Wow, is that really all the nitpicks I could find? Alrighty then. Onto the conceptual stuff.

The theme was really powerful. People don't typically think about celebrities feeling "fake" or "plastic", but they must. I like how you captured everything the character was feeling and turned it into this roller-coaster effect.
However, you did a lot more telling than showing. Sure, you're character's depressed. But that means nothing to readers if we can't feel it. Show her popping a pill. Let sighs rip from her throat. Paint us a picture of her emotion. Don't tell us.
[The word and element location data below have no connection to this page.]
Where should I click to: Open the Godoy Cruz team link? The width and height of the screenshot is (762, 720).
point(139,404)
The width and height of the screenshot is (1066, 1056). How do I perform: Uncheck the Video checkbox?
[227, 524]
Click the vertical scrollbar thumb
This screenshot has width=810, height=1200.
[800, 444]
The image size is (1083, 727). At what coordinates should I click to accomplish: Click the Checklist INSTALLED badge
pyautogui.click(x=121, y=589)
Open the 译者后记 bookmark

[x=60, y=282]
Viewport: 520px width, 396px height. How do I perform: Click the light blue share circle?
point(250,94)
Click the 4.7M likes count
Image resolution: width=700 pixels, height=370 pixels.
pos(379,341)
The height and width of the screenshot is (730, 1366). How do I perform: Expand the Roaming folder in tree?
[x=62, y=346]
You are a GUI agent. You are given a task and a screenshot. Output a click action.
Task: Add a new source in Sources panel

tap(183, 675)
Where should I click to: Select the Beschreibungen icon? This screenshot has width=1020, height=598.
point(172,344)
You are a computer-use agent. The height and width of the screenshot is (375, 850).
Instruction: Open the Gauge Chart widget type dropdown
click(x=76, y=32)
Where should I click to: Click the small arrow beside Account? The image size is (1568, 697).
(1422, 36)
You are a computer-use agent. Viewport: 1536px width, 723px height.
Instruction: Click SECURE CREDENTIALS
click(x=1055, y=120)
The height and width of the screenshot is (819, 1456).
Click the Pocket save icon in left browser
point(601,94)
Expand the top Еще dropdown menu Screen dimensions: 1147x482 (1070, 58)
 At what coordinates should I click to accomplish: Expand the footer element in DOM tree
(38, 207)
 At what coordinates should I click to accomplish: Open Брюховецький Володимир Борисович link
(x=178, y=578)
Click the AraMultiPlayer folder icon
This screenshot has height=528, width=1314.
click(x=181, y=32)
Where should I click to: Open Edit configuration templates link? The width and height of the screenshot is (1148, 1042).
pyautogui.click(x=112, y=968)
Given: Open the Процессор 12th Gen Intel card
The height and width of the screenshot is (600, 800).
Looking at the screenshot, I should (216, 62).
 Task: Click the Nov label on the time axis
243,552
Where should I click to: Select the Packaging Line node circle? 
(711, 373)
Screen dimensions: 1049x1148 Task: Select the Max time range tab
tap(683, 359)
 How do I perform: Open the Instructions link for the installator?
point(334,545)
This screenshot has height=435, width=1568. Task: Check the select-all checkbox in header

As for the ending, I liked it. It was a little abrupt, switching from the news report to Caeley standing by the bridge. So work on that. But I did like the images there. Nice job.
The flow, as mentioned, was abrupt, but the pace was fine (does that make sense?). It was exactly the perfect length, but some of the transitions between scenes were like, "Huh? How'd we get here?"

So... That's it! Overall, nice job. (And yes, I do realize my review cannot possibly compete with Rosey's or Evi's or Flute's, but hopefully I helped. :D )
"You can love someone so much...But you can never love people as much as you can miss them."